Our monk tells us of the history of the place. This monastery might very well be one of the oldest in Christendom. It holds the relics of St. Bishoy, per se. We see them, sort of, enclosed in a covering over in a shelf in the wall. They're "sort of" relics because, according to legend/tradition/fact, St. Bishoy's body never decayed at death as a testament to his holiness. So, the 1600 year old body in the painted plastic sack that the Coptic laity are praising and praying to sits intact. I see no need to check for myself. Let faith be faith, I feel. I don't mean this in any mocking or New Age way whatsoever. Dave is an atheist; my college roomate Campbell is a militant atheist; my best friend is a Baptist deacon; I am, by birth an Episcopalian, now a nominal Anglican, and a descendant of Huguenots. I follow Matthew 6:5-6 in my visible faith and Matthew 22: 37-40 in my private. The closest I come to explication is that I believe as I do, and strongly, but proselytizing has never been for me.


I'm very pleased when I find out this is the monastery of St. Moses the Black. He was once a notorious land pirate/bandit. He converted to Christianity and, as a monk, single-handedly defeated a pack of robbers (he didn't kill them because he didn't think it the Christian thing to do...they were so impressed they converted on the spot). Later he defended the monastery from attack by Berber bandits. I read about this on badassoftheweek.com. I thought I remembered reading that he thrashed the bandits. The monk tells us St. the Black was beheaded. So it goes.


Knowing church history as I do, I ask our monk if the Copts are still Monophysites. Christianity, religion of compassion and inclusiveness, has long been riven by various doctrinal schisms. The greatest of the early schisms had to do with the nature of Jesus' human and divine essences. Were they separate essences, conjoined in one body, or mixed together? The Egyptian church was famously monophysite. Joined they said. Constantinople said separated. All this came up 400 or so years after Jesus died and was resurrected and ascended, by the way.
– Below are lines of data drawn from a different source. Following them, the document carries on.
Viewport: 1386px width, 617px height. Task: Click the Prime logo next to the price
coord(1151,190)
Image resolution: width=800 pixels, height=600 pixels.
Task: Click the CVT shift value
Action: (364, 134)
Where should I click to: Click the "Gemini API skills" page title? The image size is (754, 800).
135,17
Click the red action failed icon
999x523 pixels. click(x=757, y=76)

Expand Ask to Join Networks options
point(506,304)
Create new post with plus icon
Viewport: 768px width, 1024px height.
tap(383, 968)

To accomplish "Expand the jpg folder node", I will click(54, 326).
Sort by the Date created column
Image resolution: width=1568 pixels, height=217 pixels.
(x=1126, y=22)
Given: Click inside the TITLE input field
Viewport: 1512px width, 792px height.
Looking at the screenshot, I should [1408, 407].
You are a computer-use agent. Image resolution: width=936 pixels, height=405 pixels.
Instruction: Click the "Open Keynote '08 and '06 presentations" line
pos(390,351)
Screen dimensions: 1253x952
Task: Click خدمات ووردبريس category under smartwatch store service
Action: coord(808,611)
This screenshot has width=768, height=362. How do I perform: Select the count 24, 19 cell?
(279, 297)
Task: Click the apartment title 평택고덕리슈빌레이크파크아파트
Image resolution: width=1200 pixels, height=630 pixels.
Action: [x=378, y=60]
Constantinople, seat of power, took the opportunity to persecute. Copts bore it. Until a small ethnic group with a differing faith said, "We don't believe as you do, but we won't persecute you. You only have to pay a 'poll tax' of sorts that is actually much less than the taxes you pay to the Byzantines AND we won't force our faith on you."


That is part of how the statistically inferior Muslim Arabs spread from a pocket of nowhere to damn near to France in about one hundred years. Even in the time of Saladin, four hundred years later, the majority of Egyptians were Christian. Nine hundred years after that, they are 10% and there has been a major bombing of a cathedral here only days before I arrived.